Synopses & Reviews
The video game industry has evolved. What was at first hobbyists working in their spare time in school labs or converted garages has grown into veteran specialists working in high-rise offices and multimillion-dollar studios. Some of these professionals came from those early days of video game development, but many emerged from other disciplines, including traditional game design, art, software programming, film animation, screenwriting, engineering, music production, and many more. Each of them brought along their own language--a collection of terms and definitions relevant to their field--which filtered in and out of the industry as they did. Games continued to change and so did the way we talked about them. Confusion inevitably arose as each discipline had, up until then, been largely independent and therefore had its own unique vocabulary. For example, what was known as "value" by an artist would have been called "brightness" by a programmer (to whom value meant something else entirely). "Theme" had a different meaning to a game designer than it did to a writer. A common language had not, and still has not, developed; yet in order for the members of any multidisciplinary venture to communicate efficiently, it must. THE GAME DEVELOPER'S DICTIONARY is the first attempt to collect the terms and phrases used within all avenues of game development, and define them, with hundreds of definitions covering game art, design, programming, production, writing, and sound. Terms are categorized alphabetically and by discipline so that entries can be accessed quickly and easily. The book emphasizes creating an understanding between the game development disciplines - great care has been exercised to define terms in ways that someone outside the related area of expertise can easily grasp. A survey of game industry job titles and their descriptions is also included.
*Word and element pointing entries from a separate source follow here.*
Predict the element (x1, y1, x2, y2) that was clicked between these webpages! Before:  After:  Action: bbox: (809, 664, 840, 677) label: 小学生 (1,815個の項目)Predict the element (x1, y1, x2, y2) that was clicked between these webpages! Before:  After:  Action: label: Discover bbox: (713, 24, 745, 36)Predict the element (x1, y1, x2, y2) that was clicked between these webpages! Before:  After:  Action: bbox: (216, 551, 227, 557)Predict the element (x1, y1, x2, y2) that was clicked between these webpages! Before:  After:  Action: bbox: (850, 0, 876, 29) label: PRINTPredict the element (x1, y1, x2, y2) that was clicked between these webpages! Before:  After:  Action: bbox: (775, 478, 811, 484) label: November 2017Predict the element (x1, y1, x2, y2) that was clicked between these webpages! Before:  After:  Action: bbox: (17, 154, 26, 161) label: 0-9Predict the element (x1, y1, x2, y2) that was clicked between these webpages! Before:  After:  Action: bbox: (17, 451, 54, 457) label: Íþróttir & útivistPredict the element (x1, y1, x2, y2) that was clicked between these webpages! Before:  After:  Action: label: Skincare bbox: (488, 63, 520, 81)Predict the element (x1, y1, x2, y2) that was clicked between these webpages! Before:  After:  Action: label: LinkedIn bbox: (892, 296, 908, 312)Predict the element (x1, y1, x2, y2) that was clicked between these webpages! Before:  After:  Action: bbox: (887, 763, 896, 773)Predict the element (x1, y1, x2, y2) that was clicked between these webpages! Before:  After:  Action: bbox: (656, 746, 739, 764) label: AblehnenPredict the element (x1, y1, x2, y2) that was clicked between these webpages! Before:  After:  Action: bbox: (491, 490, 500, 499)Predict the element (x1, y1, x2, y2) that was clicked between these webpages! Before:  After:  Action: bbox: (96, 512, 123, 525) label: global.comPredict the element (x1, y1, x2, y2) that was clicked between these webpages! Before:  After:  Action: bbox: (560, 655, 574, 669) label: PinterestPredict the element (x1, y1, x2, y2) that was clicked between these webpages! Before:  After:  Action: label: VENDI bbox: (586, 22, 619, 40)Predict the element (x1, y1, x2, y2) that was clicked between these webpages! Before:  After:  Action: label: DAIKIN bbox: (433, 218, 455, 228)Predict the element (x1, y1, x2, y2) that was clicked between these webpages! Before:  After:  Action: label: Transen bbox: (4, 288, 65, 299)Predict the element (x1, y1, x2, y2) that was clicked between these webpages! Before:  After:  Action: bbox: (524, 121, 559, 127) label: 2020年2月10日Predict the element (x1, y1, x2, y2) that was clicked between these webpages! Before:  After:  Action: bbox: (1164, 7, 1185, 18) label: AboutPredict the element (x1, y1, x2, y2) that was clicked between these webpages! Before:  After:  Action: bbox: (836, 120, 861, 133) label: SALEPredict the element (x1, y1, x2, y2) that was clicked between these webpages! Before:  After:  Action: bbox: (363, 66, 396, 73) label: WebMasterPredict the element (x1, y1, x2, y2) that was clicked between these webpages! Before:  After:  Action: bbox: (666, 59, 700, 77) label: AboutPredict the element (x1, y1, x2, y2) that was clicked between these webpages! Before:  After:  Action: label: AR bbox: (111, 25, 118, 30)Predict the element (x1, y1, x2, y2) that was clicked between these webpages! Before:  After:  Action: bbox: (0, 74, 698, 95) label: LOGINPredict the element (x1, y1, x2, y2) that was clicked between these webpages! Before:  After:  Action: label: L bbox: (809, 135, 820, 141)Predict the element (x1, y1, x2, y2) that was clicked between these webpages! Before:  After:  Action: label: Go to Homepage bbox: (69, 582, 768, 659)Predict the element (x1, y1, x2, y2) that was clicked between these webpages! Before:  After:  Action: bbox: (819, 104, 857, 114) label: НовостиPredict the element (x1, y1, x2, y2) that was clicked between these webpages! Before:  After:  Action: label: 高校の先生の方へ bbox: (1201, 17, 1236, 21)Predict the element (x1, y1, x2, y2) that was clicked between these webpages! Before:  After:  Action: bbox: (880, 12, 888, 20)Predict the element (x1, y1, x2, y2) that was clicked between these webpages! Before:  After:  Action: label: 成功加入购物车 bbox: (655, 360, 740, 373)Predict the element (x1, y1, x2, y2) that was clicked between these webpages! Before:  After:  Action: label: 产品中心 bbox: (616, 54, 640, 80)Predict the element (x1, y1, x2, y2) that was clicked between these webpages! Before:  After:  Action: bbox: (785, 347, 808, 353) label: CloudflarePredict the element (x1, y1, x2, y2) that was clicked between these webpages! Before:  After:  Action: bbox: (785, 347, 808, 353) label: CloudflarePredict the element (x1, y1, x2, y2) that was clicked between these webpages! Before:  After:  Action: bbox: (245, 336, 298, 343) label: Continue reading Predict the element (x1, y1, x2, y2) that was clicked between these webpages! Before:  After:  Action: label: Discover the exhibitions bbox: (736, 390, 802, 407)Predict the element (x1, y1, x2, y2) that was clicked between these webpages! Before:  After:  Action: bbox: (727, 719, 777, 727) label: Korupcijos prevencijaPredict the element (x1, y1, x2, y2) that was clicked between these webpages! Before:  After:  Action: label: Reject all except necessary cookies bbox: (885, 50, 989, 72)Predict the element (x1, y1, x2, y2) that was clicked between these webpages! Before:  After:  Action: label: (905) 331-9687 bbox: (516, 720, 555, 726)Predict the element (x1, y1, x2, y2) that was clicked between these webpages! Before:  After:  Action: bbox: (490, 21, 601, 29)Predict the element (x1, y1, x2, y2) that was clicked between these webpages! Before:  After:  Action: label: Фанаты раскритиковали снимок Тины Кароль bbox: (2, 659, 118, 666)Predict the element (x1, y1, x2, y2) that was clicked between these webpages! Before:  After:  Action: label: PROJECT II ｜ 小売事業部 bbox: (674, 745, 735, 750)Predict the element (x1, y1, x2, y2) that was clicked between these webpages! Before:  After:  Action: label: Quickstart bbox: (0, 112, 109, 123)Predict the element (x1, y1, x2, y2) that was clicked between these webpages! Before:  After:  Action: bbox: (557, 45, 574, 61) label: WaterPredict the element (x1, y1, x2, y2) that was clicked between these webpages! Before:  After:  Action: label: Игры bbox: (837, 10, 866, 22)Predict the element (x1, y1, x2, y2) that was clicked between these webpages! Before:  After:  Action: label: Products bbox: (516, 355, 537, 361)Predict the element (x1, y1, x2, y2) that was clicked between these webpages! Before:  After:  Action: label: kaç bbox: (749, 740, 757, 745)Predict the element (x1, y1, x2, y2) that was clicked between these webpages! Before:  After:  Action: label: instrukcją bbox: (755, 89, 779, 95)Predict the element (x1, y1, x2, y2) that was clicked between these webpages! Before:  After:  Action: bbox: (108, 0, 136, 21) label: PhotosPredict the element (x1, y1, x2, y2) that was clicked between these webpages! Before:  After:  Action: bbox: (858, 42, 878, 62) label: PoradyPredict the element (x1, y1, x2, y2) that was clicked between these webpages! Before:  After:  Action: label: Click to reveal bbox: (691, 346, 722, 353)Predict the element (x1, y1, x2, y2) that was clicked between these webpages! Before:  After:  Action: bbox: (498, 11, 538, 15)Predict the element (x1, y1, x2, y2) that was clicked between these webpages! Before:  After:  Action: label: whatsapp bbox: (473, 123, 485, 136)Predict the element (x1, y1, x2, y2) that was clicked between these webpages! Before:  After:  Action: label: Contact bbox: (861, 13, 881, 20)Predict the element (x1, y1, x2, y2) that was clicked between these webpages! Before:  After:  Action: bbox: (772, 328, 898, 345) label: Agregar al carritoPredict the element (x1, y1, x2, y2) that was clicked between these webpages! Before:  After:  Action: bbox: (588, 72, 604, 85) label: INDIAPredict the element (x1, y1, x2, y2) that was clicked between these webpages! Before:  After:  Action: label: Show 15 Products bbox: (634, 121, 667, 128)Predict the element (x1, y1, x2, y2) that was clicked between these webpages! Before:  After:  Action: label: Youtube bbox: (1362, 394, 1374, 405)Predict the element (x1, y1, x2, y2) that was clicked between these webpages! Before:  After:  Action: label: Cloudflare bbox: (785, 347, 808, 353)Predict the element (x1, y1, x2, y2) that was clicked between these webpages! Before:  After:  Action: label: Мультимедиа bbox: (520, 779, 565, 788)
The Game Developer's Dictionary: A Multidisciplinary Lexicon for Professionals and Students provides an extensive collection of terms and definitions for the game development field. Covering game art, design, programming, production, writing, and sound, terms are categorized by field so that entries can be accessed quickly and easily. Readers will find the dictionary a practical and useful guide to understanding how terms and phrases are used within other disciplines as it is written with the assumption that the readers has no familiarity with any one particular field. The Game Developer's Dictionary aims to define game development terms so that someone unfamiliar with the related discipline can understand their general definition. There are currently no other comprehensive game development dictionaries, making this a practical and useful tool with a long shelf life.
About the Author
Dan Carreker currently teaches Game Development classes at Mt. Sierra College and has industry experience as both a Database Manager for Activision's Production/QA department and as a freelance game designer. He has published several articles including advice for Game Development students and how to break into the industry.
Table of Contents
1. Foreword. 2. Preface: The Need for a More Common Language. 3. How to Use this Dictionary. 4. Alphabetical Listing of Entries. 5. Appendix A: Cross Reference for Alternate Listings. 6. Appendix B: Persons Listed within Entries.